Texte extrait:
-----
New York odyssée - Kristopher Jansma

Publié le par Papillon

"Et s'il y avait Quelque Chose là-haut qui était au courant de tout cela, eh bien qu'Il aille se faire foutre, que Ses plans aillent se faire foutre, que ce qui était écrit aille se faire foutre."
 

Quand on aime New York, il est bien difficile de résister à une si jolie couverture dont la typographie évoque celle du célèbre New Yorker. L'histoire aussi ressemble à quelque chose que l'on croit avoir déjà lu mille fois, avant de prendre un surprenant virage.

Ils sont quatre amis, deux garçons, deux filles, qui se sont connus à l'université et sont devenus inséparables. Ils ont tous décidé d'aller vivre à New York parce que, quand on est jeune et ambitieux, c'est à New York que tout se passe : la modernité, l'énergie, la rapidité et le glamour. Chacun d'entre eux est convaincu d'être très spécial : Irene la plasticienne, Jacob le poète,  George l'astronome et Sara la journaliste-super-organisée. A ces quatre-là va bientôt venir se joindre un cinquième qui sort de la même université sans vraiment faire partie de la bande : William, le trader vaguement honteux (et bientôt viré : nous sommes en 2008, à l'aube de la crise), et vaguement amoureux d'Irène. Et quand tous les cinq cette année-là fêtent Noël sur la terrasse du Waldorf Astoria, ils sont convaincus de tenir le monde dans le creux de la main. Mais rien ne va se passer comme prévu, parce que "personne n'est à l'abri d'une tragédie".
 
"Parfois, il avait l'impression d'avoir passé vingt ans de sa vie à s'efforcer de n'avoir pas grand-chose en commun avec tous les autres."
-----
Consigne: Relevez tous les personnages nommés dans la critique de « New York odyssée » ci-dessus, chacun avec le métier que lui attribue le texte.

Extrait des données:
-----
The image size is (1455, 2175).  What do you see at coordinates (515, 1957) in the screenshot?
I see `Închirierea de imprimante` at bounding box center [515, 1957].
-----
Corrigé:
- Irene : plasticienne
- Jacob : poète
- George : astronome
- Sara : journaliste-super-organisée
- William : trader